LOS ANGELES -- Matt Kemp is leading the National League in batting average, and he's in the conversation for the All-Star Game. What is this, 2011?
"I don't care," said Kemp, who went 2-for-4 with his seventh home run and four RBIs in the Dodgers' 8-2 win over the Phillies on Wednesday night. "We got a long ways to go. I'm just trying to help us get wins, I promise you. Whatever other good things happen, that's what it is.
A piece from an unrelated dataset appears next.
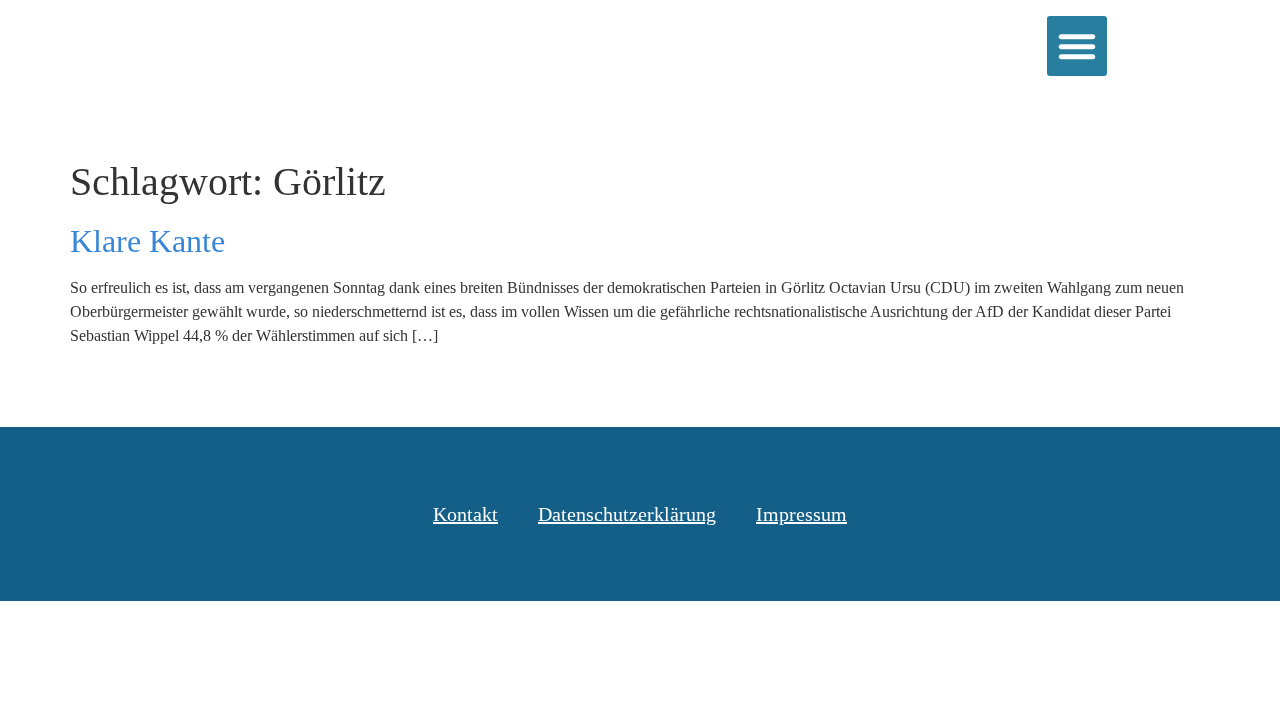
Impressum (801, 514)
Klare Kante (147, 241)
I'm not even worried about that."
Kemp is leading the NL with a .345 average, leads the club with 30 RBIs and has a .926 OPS. He hasn't been an All-Star since 2012, hasn't won a Silver Slugger Award since he finished third in batting and second in the NL MVP vote in 2011. Away from the Dodgers since 2014, he was all but given up on a year ago when he got hurt and gained weight and was sent to the Dodgers in a December trade with Atlanta that was largely viewed as a salary swap.
On a club that played six weeks without Justin Turner, Kemp has emerged as the stabilizing right-handed hitter in the middle of the Dodgers' lineup, just like old times. There's still two-thirds of the season left, but Kemp is reminded that the Dodgers haven't had a batting champ since Tommy Davis went back to back in 1962-63.
"Those things are always fun, but it's more for the family and friends and all that," he said. "Honestly, all I care about is us getting to the playoffs and winning a championship. My expectations, my plan every year, is to drive in runs and make things happen for the team. All the other things are icing on the cake."
In May, Kemp has two homers, seven doubles, 12 RBIs and six runs scored.
"A guy that has his track record, the work ethic, the professionalism, the hit tool. Self-admittedly, he's learning some things in his 10th year, as far as approaching pitchers, talking to the hitters and coaches. Matt's really growing," said manager Dave Roberts.
"You see his at-bat quality. He's always been a guy that can drive in runs and get a hit and slug a little bit, but to take the walk, stay out of the double play, stay on a slider down and away and use the whole field, I haven't seen that consistently, even at his best. There's a lot of good things going on with Matt."
Kemp doesn't argue.
"I'm around a lot of good hitters and good coaches, not that I wasn't on earlier teams," Kemp said. "I talk to a right-handed hitter like [Turner], we talk about our approach and stick with that. So far, so good."